Philip Kerr pode ter muita fama como autor de policiais, mas este “Mercado de Inverno” (Porto Editora, 2015) dificilmente será recordado pela sua mestria enquanto obra de mistério. Na verdade, o mistério nem é grande coisa, sendo deslindado um pouco à trouxe-mouxe, com uma reviravolta que surge do nada para despachar a resolução do crime e terminar o romance com um laçarote compostinho. Porém, se peca por falta neste aspeto, é um sucesso nos restantes: uma leitura compulsiva, apaixonada e vibrante, ou não fosse o tema o futebol. O assunto presta-se a paixões e Philip Kerr até pode falhar o remate à baliza do policial, mas isso não o impede de conseguir uma goleada com este romance.
Um carismático e controverso treinador português, empregado num clube da Premier League pertença de um oligarca ucraniano com um passado duvidoso (onde já ouvimos esta história?), é assassinado, cabendo ao seu treinador adjunto encontrar o meliante que tirou a vida ao semideus do relvado. Este é o ponto de partida para um exercício de voyeurismo pelos balneários e engrenagens de um grande clube britânico, feito com gosto, voracidade e energia contagiante. A escrita é de tal modo envolvente que até os leitores menos interessados em futebol se sentirão agarrados pelos globos oculares, incapazes de pousar o volume e arrastados para um mundo que, mesmo que lhes seja estranho ou indiferente até agora, passa a ser uma fonte de fascínio. É como se entrássemos numa realidade paralela, elitista e exclusiva, com valores e princípios muito próprios, sendo-nos oferecido um camarote confortável com vista para a intimidade de um grupo de figuras quase mitológicas.
Os leitores que gostam de bola têm aqui uma excelente oportunidade de se entreterem com uma história contada por um autor claramente apaixonado pela modalidade, pela história e pelos meandros do futebol, ao passo que os leigos recebem um curso intensivo de introdução à Premier League, tão divertido quanto viciante. Mas que não se julgue que Kerr vai pelo caminho do sensacionalismo, que seria certamente mais fácil para nos conquistar, apelando ao nosso moralismo e apetite pelo escândalo. Pelo contrário. Ainda que aborde os excessos e os podres deste mundo, o que fica é a certeza de que este livro foi escrito por alguém que ama e respeita a modalidade, e que aceita este mundo tal como é, sem fazer grandes juízos de valor. Porque, de facto, este é um mundo à parte, um microcosmo que move milhões e paixões, uma verdadeira religião com os seus deuses e crentes fervorosos, com a sua própria mitologia e preceitos.
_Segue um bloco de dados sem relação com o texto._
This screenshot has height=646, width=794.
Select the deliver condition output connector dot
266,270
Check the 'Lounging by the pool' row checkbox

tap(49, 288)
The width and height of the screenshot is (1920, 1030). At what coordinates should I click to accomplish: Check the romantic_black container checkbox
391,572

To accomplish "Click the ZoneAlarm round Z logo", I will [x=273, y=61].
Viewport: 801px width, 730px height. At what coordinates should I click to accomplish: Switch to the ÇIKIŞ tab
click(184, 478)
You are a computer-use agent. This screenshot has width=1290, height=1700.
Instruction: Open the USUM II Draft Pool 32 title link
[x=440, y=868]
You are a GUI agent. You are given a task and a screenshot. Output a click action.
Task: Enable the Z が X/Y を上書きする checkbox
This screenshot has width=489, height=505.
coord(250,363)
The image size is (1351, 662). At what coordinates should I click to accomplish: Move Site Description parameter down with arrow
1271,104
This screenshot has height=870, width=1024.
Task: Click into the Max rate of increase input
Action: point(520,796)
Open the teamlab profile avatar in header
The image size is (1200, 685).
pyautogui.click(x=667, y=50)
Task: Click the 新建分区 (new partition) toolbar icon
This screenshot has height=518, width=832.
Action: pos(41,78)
Kerr não se limita a explorar este mundo: presta-lhe homenagem, abre-o para os leitores versados na realidade futebolística e para os que não vão à bola com o esférico, confirmando e desmistificando ideias feitas e retratando figuras que estamos habituados a observar à distância – e não sem alguma ignorância.
“Mercado de Inverno” será, sem dúvida, uma boa aquisição no mercado de inverno livreiro, uma excelente companhia para as tardes de chuva em que não apetece sair de casa para dar uns toques na bola. Lê-se como um filme, ou melhor, devora-se compulsivamente, e ficamos um pouco aborrecidos por terminar tão depressa. Devia ter ido a prolongamento.